Records:
* Begin *

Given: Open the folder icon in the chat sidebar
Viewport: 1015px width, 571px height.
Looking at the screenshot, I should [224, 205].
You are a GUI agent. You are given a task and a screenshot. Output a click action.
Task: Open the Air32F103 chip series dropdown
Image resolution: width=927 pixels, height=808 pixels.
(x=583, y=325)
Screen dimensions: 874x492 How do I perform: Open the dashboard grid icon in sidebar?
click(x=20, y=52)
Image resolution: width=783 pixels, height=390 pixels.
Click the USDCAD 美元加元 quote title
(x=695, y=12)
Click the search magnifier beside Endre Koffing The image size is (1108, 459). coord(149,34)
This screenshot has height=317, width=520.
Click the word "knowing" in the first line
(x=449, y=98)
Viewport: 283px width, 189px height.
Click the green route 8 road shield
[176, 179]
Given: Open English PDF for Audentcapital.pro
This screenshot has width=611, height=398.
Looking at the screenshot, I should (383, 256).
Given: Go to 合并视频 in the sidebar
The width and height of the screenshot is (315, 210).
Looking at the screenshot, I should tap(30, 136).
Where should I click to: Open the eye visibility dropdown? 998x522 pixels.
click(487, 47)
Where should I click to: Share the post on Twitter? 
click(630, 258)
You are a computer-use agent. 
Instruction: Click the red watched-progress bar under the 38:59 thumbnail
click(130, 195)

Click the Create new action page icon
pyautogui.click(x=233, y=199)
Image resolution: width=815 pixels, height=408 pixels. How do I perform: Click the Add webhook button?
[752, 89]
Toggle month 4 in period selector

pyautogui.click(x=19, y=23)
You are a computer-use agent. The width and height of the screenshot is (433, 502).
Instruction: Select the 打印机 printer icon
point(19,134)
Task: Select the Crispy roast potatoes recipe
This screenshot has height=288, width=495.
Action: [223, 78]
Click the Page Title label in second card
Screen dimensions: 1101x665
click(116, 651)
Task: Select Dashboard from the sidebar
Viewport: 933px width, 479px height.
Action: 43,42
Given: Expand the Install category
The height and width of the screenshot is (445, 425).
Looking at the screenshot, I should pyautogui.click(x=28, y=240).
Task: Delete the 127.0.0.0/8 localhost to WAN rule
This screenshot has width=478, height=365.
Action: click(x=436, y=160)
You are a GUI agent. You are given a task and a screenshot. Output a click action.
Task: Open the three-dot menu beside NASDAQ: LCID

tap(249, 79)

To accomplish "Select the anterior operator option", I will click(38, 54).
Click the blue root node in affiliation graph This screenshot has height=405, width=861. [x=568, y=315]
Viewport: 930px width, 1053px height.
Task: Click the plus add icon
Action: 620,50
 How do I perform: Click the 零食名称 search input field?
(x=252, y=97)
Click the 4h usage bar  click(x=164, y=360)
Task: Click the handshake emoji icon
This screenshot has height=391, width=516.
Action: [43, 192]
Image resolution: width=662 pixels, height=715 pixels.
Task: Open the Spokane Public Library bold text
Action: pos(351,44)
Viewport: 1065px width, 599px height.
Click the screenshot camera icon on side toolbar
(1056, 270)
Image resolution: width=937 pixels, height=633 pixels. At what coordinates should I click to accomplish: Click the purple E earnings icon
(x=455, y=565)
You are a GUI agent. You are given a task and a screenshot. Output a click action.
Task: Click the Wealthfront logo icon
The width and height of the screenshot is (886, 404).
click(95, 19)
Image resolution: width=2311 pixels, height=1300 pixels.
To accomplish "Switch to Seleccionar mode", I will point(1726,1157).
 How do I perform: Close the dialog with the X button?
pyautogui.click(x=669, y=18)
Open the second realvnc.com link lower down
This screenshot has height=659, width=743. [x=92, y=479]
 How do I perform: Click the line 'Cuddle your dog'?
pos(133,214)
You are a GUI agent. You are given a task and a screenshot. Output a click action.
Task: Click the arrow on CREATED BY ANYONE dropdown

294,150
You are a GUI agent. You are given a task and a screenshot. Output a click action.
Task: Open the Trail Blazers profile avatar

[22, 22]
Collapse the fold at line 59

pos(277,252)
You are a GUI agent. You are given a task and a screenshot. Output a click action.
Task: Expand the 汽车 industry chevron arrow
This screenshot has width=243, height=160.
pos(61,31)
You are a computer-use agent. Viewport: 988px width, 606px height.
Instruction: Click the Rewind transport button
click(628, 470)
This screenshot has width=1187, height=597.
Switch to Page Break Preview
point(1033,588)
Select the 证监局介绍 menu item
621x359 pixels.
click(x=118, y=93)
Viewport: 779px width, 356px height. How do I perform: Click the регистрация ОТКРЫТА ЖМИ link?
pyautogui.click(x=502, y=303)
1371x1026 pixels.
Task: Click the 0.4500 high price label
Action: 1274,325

* End *

SET EXERCISE
Copy out the data word for word, from the line containing "Select the 证监局介绍 menu item" through the end of the data.

FULL ANSWER
Select the 证监局介绍 menu item
621x359 pixels.
click(x=118, y=93)
Viewport: 779px width, 356px height. How do I perform: Click the регистрация ОТКРЫТА ЖМИ link?
pyautogui.click(x=502, y=303)
1371x1026 pixels.
Task: Click the 0.4500 high price label
Action: 1274,325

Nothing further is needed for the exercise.